Point guard Deron Williams has been a godsend this postseason, Kyle Korver, now healthy, has provided elite shooting off the bench, and Derrick Williams has given the team value as a depth big.
Add in the resurgent play of Iman Shumpert, who has been the Cavs' best 3-and-D player at times this postseason, and the seemingly eternally valuable Richard Jefferson, and you have a pretty good supporting cast off the bench for LeBron James, Kyrie Irving, and Love.
But the Celtics' bench might be just as good right now.
Olynyk isn't going to score 14 in the fourth quarter again — perhaps in his career. But he had four nice games in the Celtics' series against the Wizards and then the huge Game 7. His ability to stretch the floor from the center position (or play as a 4) should, like Horford, mitigate the Cavs' advantage when they play five-out with Tristan Thompson off the floor.

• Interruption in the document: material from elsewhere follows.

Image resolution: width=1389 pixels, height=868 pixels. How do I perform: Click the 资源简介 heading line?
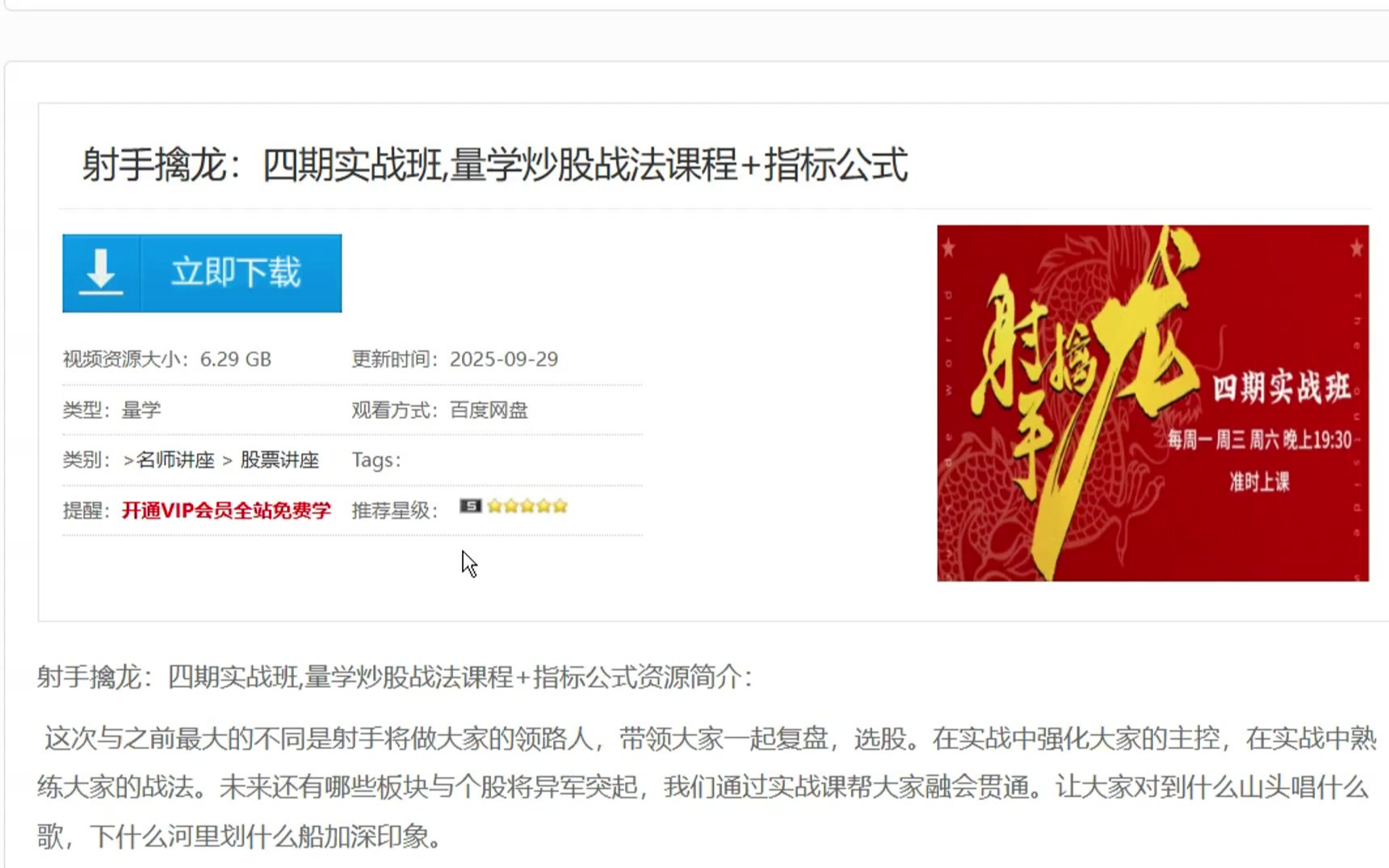click(x=395, y=677)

Rookie Jaylen Brown had a stellar Game 7 as well, and if he can continue to bring his athleticism and energy to the Eastern Conference Finals, the Celtics won't necessarily need him to score — he can impact the game in a variety of different ways.
And then there's Marcus Smart, a 28 percent regular season 3-point shooter who is shooting a respectable 36 percent in the postseason — the sudden discovery of his 3-point shot has to be respected by defenses now, which opens up more space on the court for the Celtics' better shooters — shooters Smart will find.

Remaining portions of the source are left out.